Maricourt was principally a man of the sword, one of the several Le Moyne brothers whose collective military exploits eventually extended to the far corners of France’s North American empire. He, like his more famous brothers – Pierre, Sieur d’Iberville, Joseph, Sieur de Serigny, and Jacques*, Sieur de Sainte-Hélène – enjoyed a spectacular career. He was the fourth of 12 sons born to Charles Le Moyne* de Longueuil et de Châteauguay and Catherine Thierry. Although there is only fragmentary evidence to indicate how he passed his youth or to what extent he was formally educated, there can be no doubt that he was thoroughly tutored in the special skills required for military activity in the Canadian setting. He travelled with his brothers, mastered the Indian dialects and became one of the best canoemen in New France. Perhaps this latter ability had much to do with his being selected to act as adjutant on the Chevalier de Troyes*’s 1686 expedition to Hudson Bay – an undertaking aimed at reasserting French claims in that area in the face of English inroads. During the arduous overland trek, “without a doubt one of the worst journeys in the world,” Maricourt suffered a series of accidents and narrowly escaped drowning on two occasions. Yet when the party of 30 French regulars and 70 Canadians finally arrived at the bottom of James Bay and began systematically to attack the three English forts located there, he, along with Iberville and Sainte-Hélène, was consistently in the forefront of the action. His performance won praise from the Chevalier, and when Iberville was left to command in the area, Maricourt was chosen to act as one of two lieutenants. After spending the winter there, the Le Moynes returned by land to Quebec, where Maricourt, on Governor Brisay de Denonville’s recommendation, was promoted second lieutenant of the troops.

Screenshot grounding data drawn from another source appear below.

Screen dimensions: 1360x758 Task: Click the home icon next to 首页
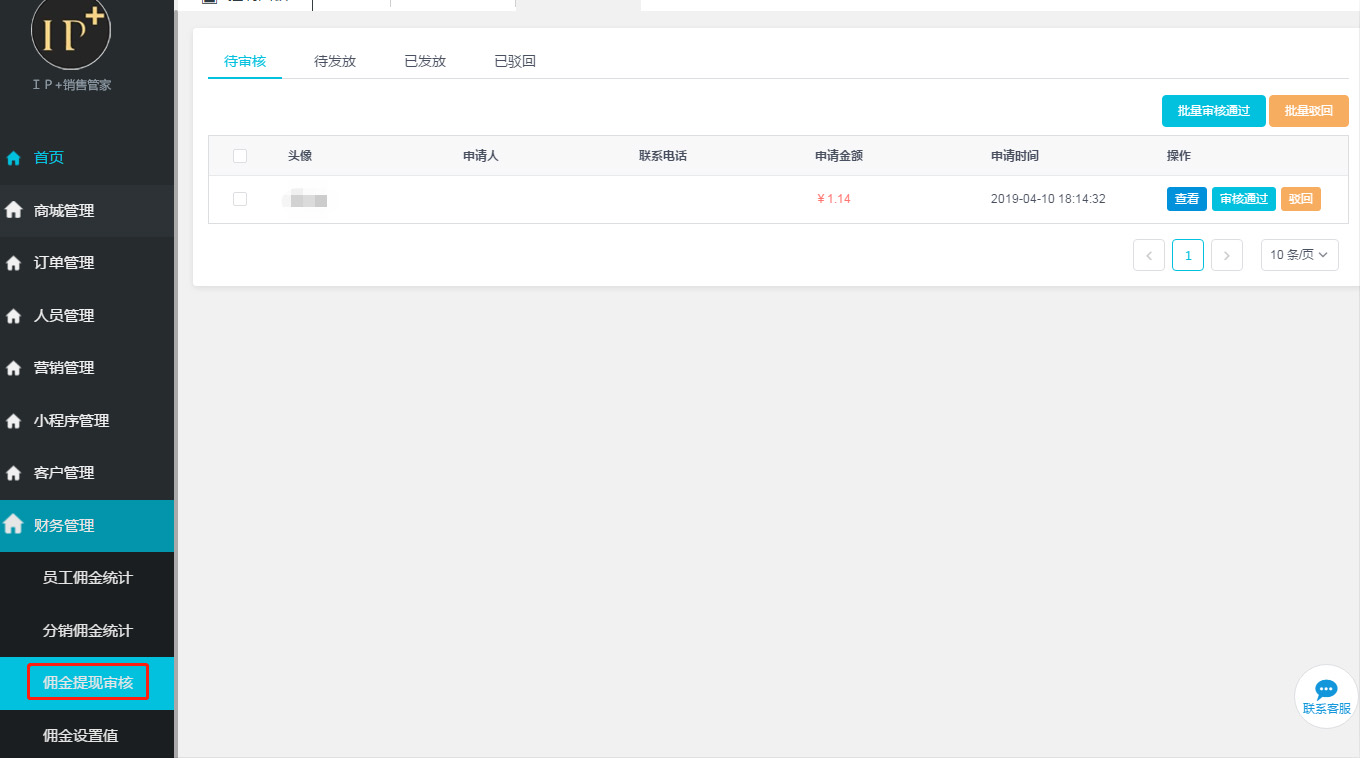coord(14,158)
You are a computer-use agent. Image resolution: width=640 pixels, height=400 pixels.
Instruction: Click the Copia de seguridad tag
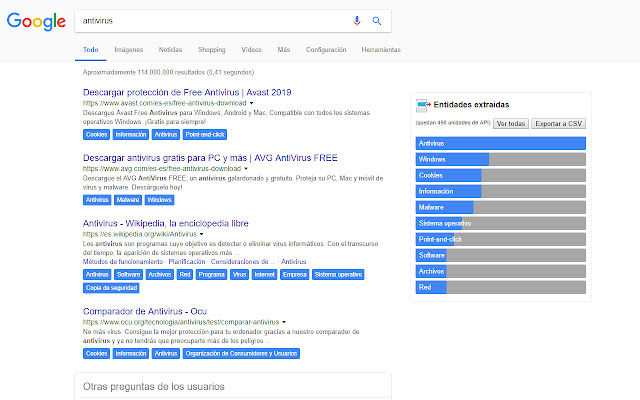110,288
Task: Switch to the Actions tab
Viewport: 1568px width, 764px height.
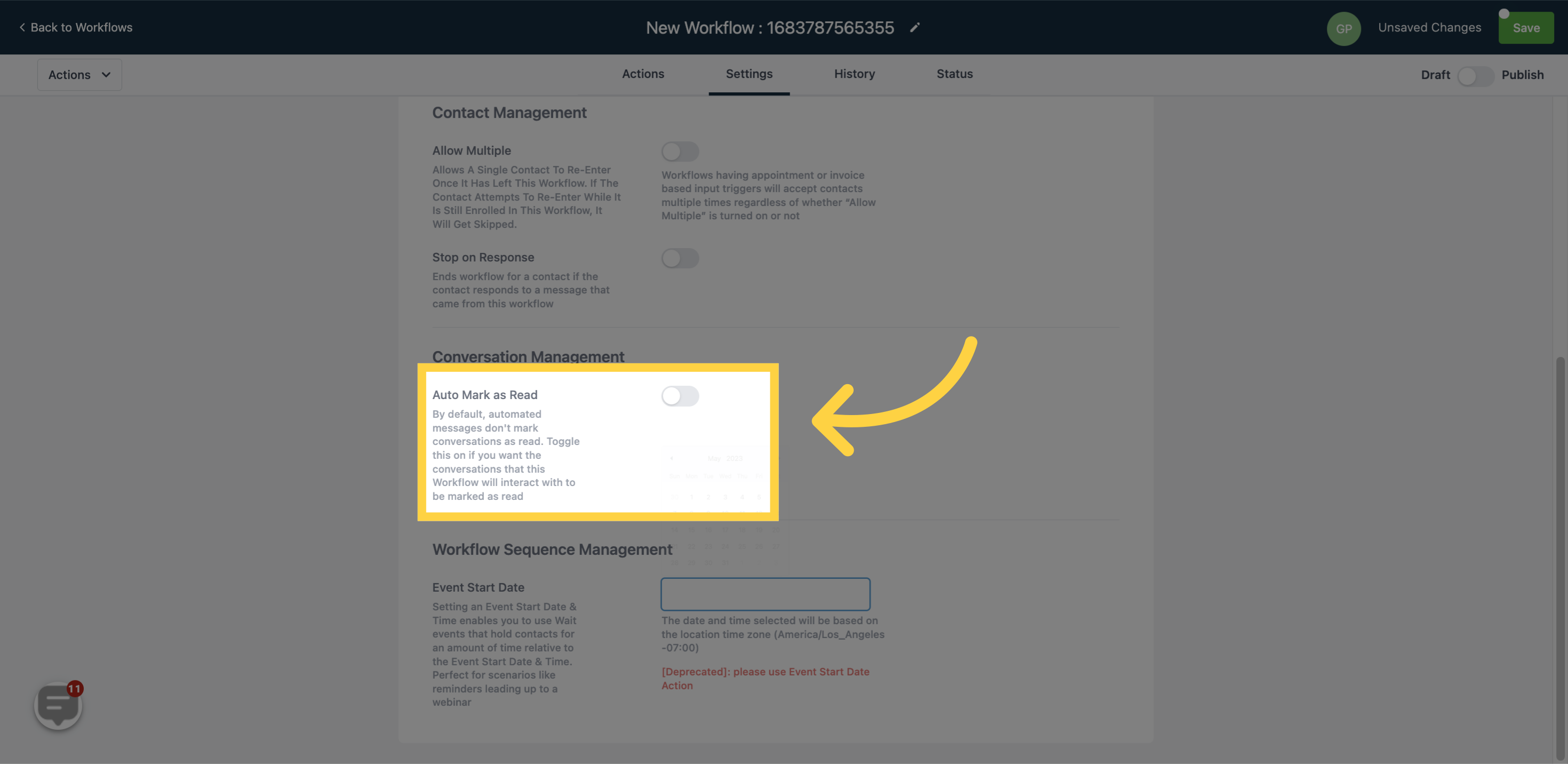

His military career had thus begun auspiciously and, between 1688 and 1696, he was provided with still greater opportunities, both in the far north and in the war with the Iroquois, to show his mettle under fire. In the autumn of 1688 he sailed to Hudson Bay aboard the Soleil dAfrique, a royal vessel recently put under Iberville’s command for the protection of the interests of the Compagnie du Nord. At the Sainte-Anne (Albany) river he encountered two English vessels that ultimately became trapped in the ice. A protracted and bizarre struggle ensued, lasting through most of the winter and ending with Iberville’s forcing the English to surrender. Much of the credit for this victory belonged to Maricourt, who effectively employed a small detachment of Canadians to continually harass and thoroughly demoralize the enemy. He received a wound during one of the more lively exchanges but had recovered sufficiently by September 1689 to be left in charge of the bay posts when Iberville, under orders, returned to Quebec with the larger of the English prizes. On 15 May 1690, Governor Frontenac [Buade*] officially confirmed Maricourt as commander in Hudson Bay in the event of Iberville’s absence or death.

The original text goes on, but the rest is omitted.